• **EXERCISE BRIEF**
From the line that includes "Select 130 in the 4-8 kg row" to the closing line of the data, please transcribe every line exactly and add nothing.

--- SOURCE MATERIAL Enclosed Below ---

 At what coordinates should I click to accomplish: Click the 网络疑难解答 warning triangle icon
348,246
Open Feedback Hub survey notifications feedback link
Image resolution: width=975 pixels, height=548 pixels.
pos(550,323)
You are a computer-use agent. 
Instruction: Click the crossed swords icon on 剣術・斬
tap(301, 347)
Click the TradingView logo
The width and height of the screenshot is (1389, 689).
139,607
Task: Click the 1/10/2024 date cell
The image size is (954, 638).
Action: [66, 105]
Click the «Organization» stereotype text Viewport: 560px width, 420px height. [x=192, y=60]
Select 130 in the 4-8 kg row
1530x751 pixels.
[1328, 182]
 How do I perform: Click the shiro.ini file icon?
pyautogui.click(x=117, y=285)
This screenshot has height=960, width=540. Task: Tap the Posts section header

--- End of Enclosed SOURCE MATERIAL ---

• **SOLUTION TO THIS EXERCISE**
Select 130 in the 4-8 kg row
1530x751 pixels.
[1328, 182]
 How do I perform: Click the shiro.ini file icon?
pyautogui.click(x=117, y=285)
This screenshot has height=960, width=540. Task: Tap the Posts section header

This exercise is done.